Le nouvel an en Russie

Les fêtes du nouvel an sont terminées en France depuis déjà un petit moment mais en Russie elles viennent à peine de s’achever. Ici elles ne commencent en effet que le 31 décembre. Et oui, les russes sont dans l’ensemble de confession orthodoxe donc on oublie la naissance du petit Jésus le 25 décembre ! La fête la plus importante c’est le nouvel an. Ce sont même des vacances officielles, le pays tourne complètement au ralenti jusqu’au 8 janvier.

Bon mais comme ça se passe me demandez-vous ?

Le 31, vu que c’est un peu comme notre noël, c’est le moment où l’on s’offre des cadeaux, ça c’est comme chez nous ! En Russie aussi il est de tradition d’avoir son sapin enrubanné et décoré et au pied duquel on dépose les  cadeaux.
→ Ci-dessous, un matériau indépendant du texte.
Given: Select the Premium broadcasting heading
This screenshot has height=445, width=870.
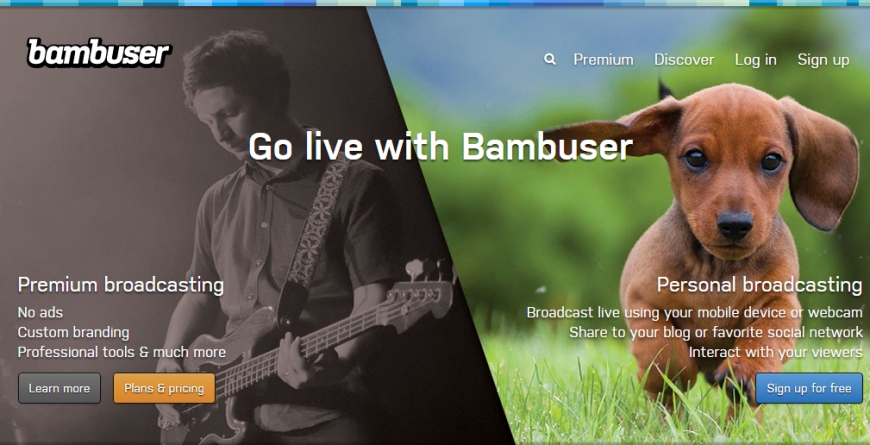Looking at the screenshot, I should (x=121, y=285).
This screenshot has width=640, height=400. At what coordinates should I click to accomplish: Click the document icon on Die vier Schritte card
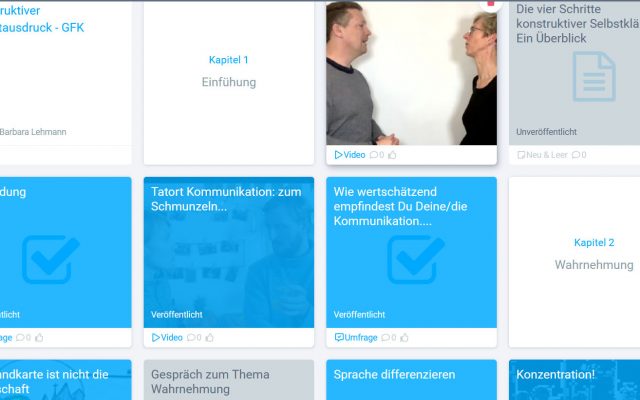pyautogui.click(x=594, y=76)
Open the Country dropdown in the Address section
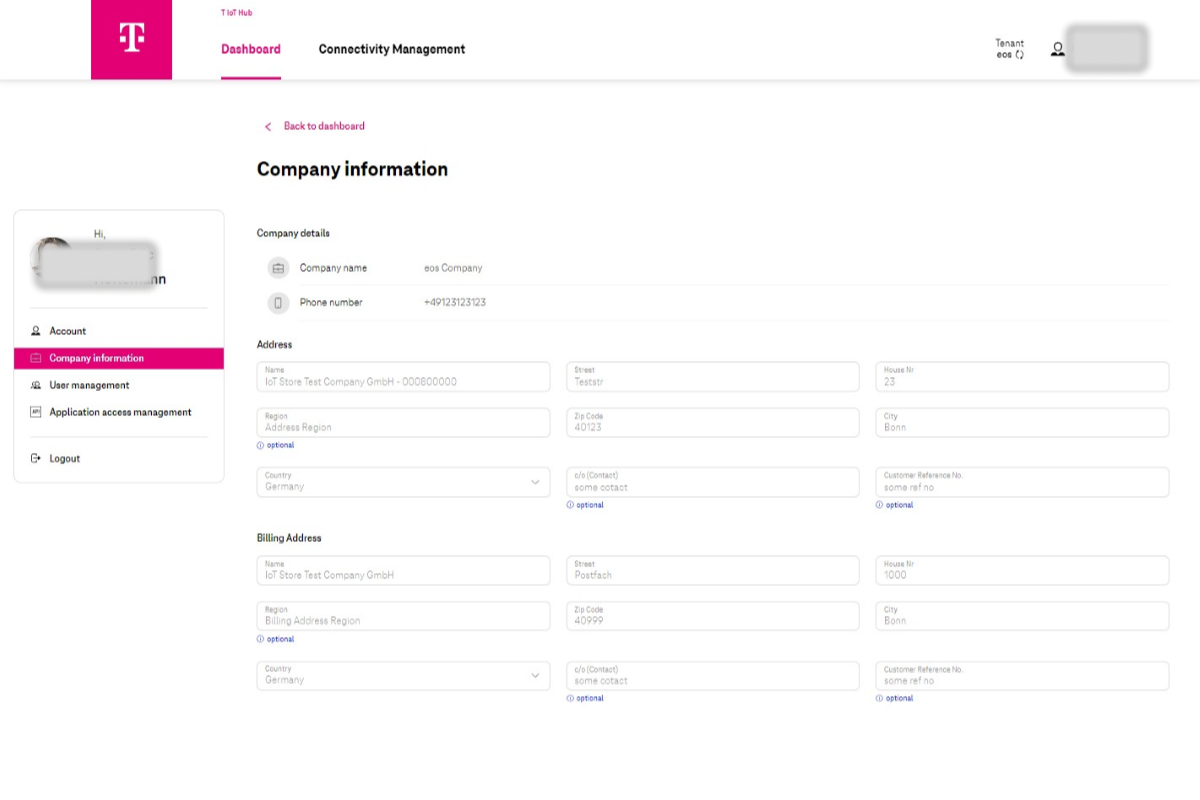1200x800 pixels. coord(536,481)
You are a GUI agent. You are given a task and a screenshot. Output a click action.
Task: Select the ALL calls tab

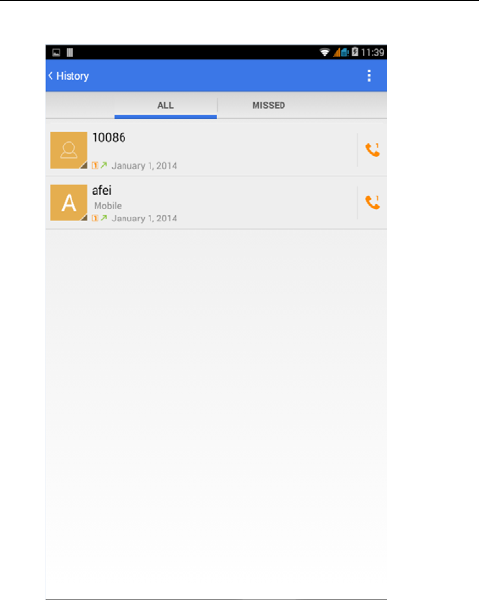[165, 105]
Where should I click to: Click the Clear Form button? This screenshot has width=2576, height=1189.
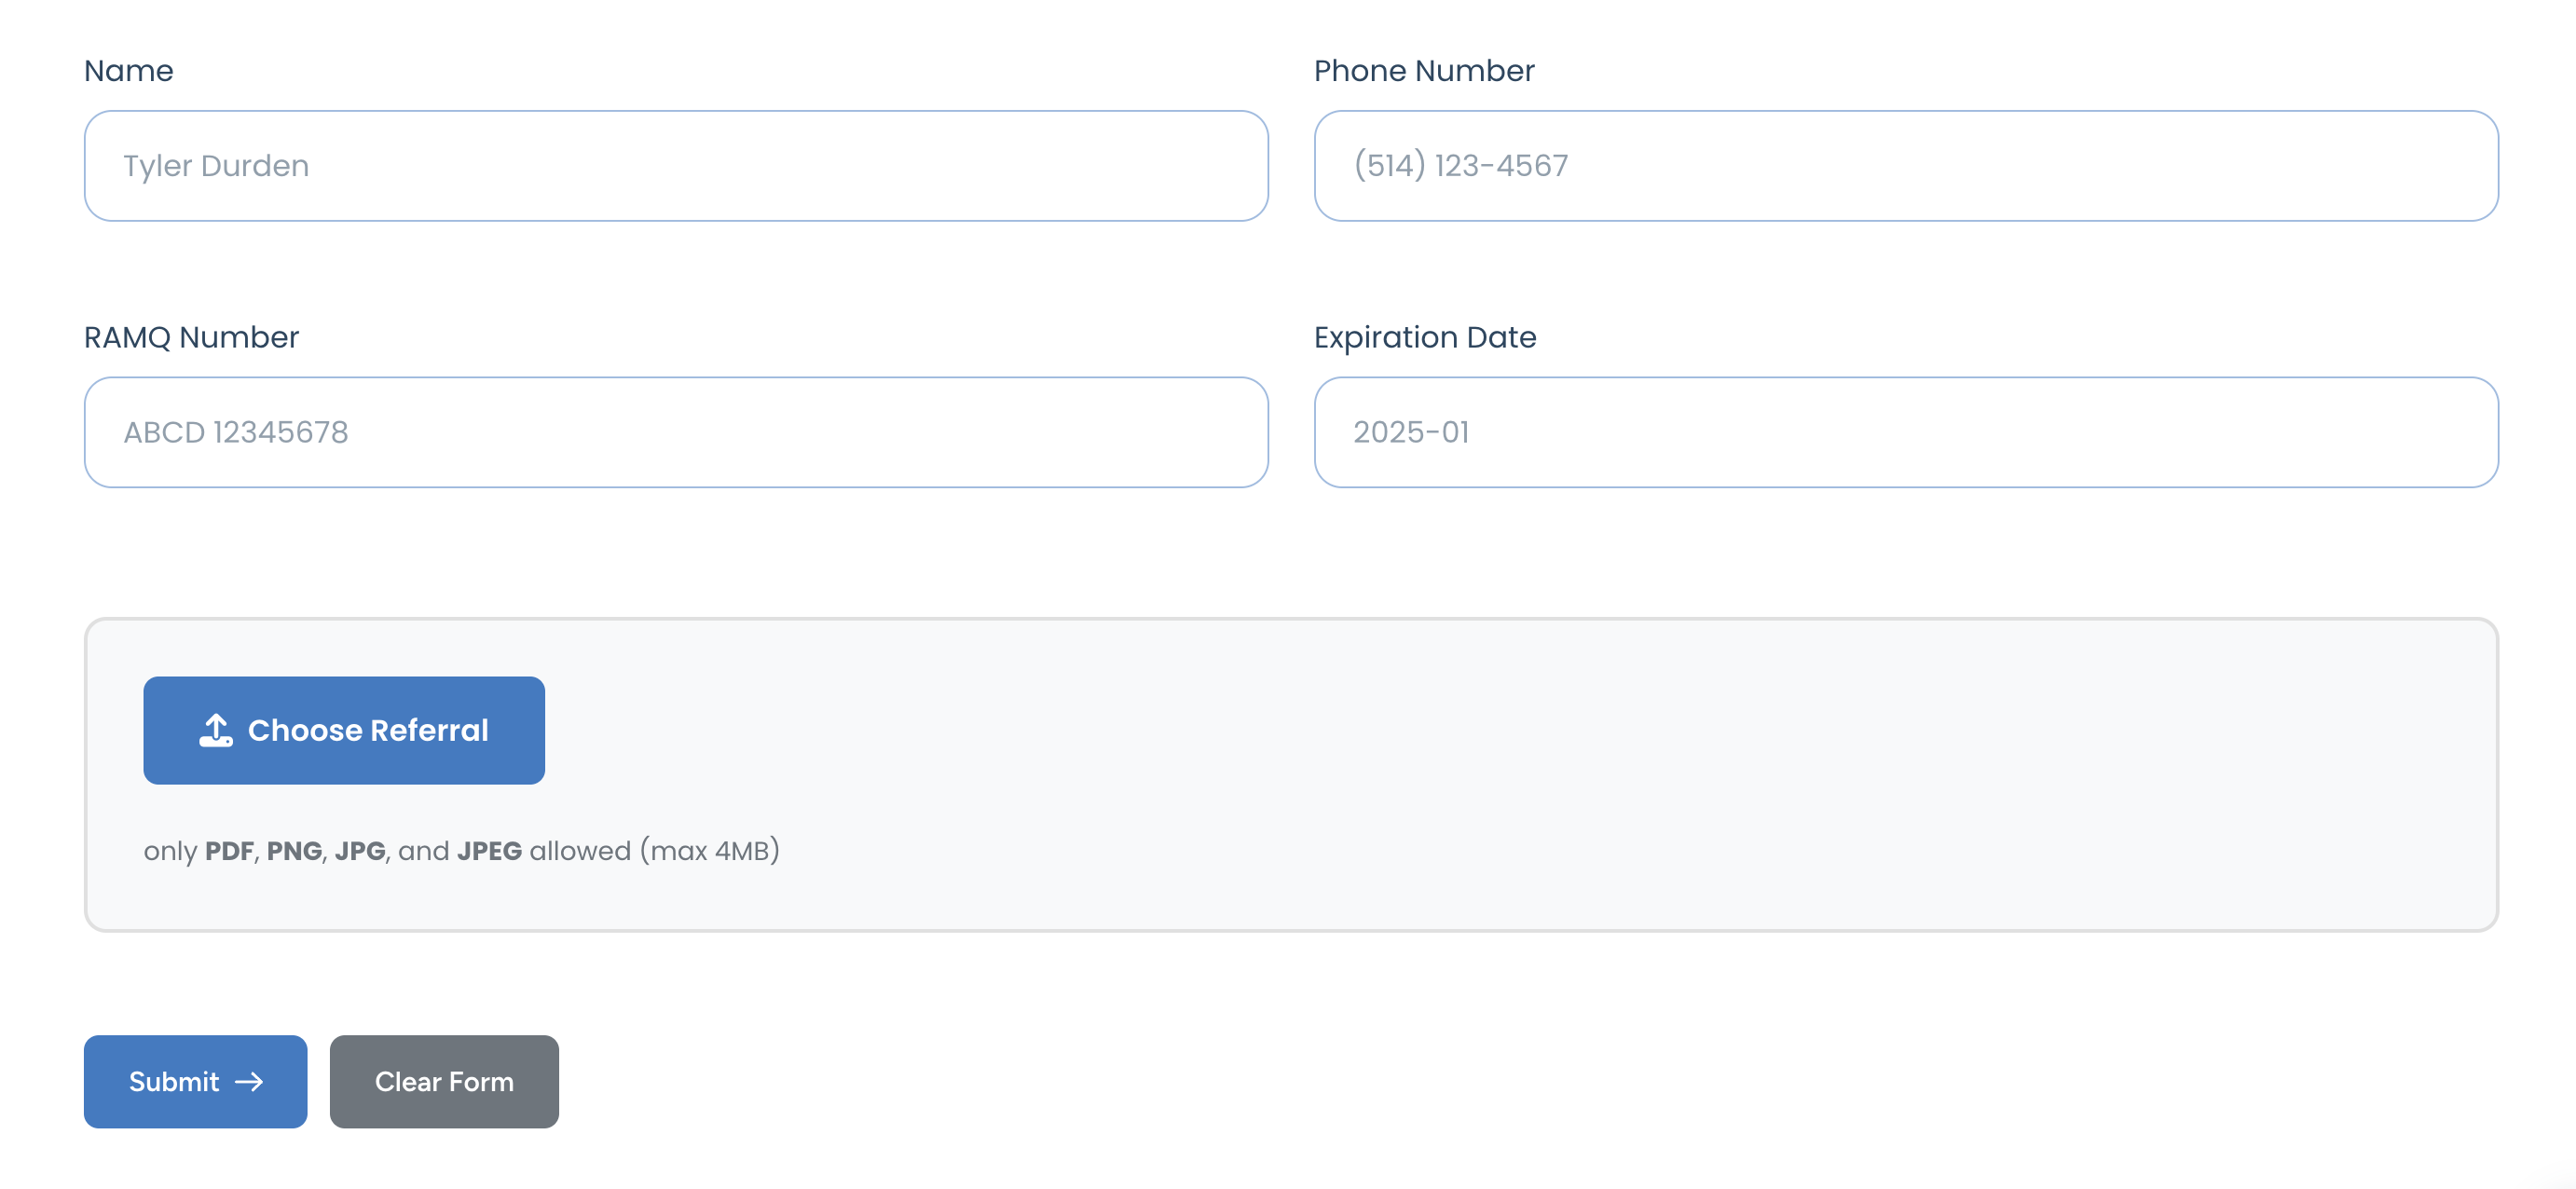pos(443,1081)
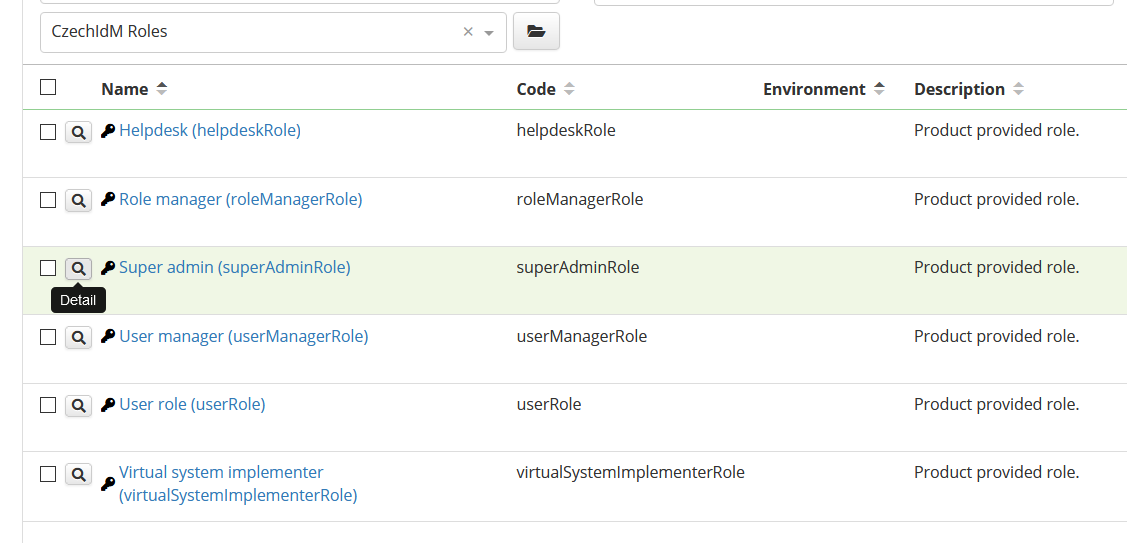This screenshot has width=1127, height=543.
Task: Expand the CzechIdM Roles dropdown arrow
Action: point(489,33)
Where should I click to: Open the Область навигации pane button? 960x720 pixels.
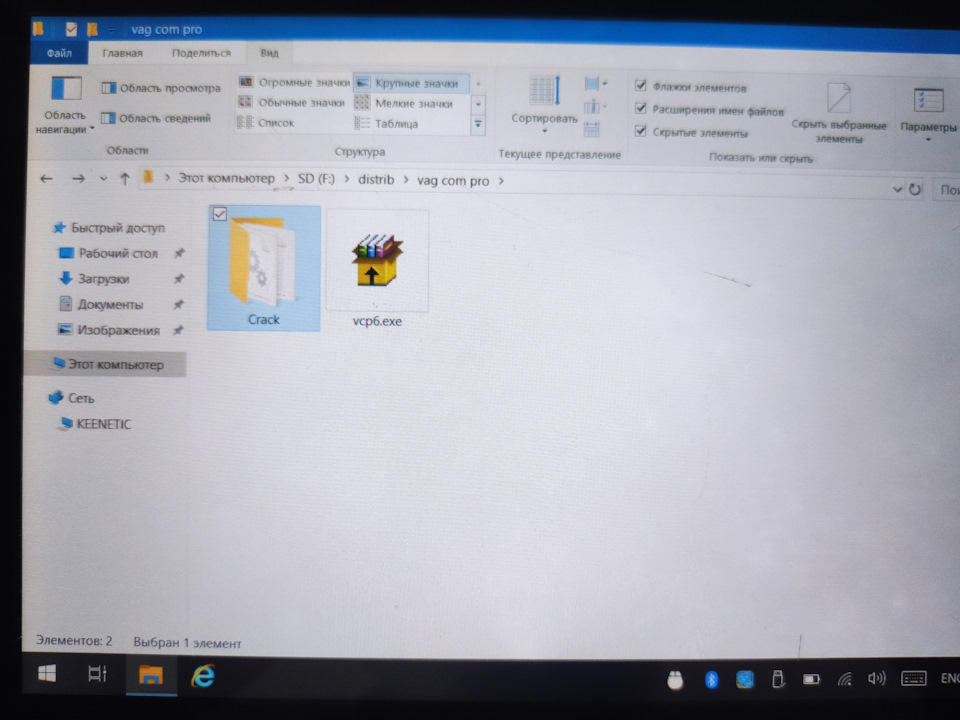pyautogui.click(x=64, y=104)
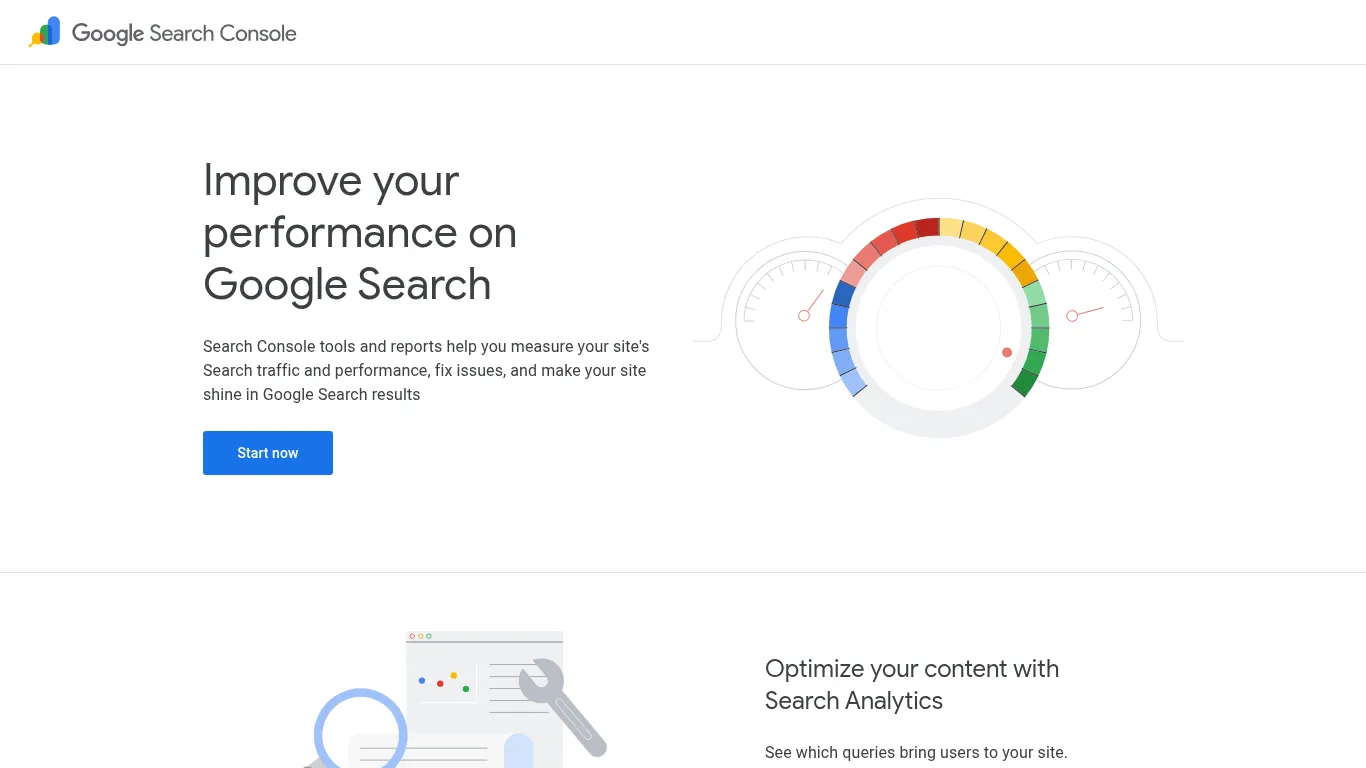The width and height of the screenshot is (1366, 768).
Task: Click the Improve your performance heading
Action: click(360, 232)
On se retrouve surtout en famille, mais on peut aussi inviter des amis. C’est peut-être un peu moins intime que notre Noël à nous.

Et niveau père Noël ? Là c’est presque comme chez nous, à trois différences près.

1- Père Noël s’appelle littéralement « Père grand Froid » ou plutôt « Père grand gel ». « Died moroz » en russe. En fêtant noël en Sibérie j’ai été servie, niveau neige pas eu à me plaindre, j’avais l’impression d’être dans « Princesse reine des neiges » de Disney.

2- Ensuite, le died-moroz porte traditionnellement un costume bleu. Surement rapport à la glace et au froid.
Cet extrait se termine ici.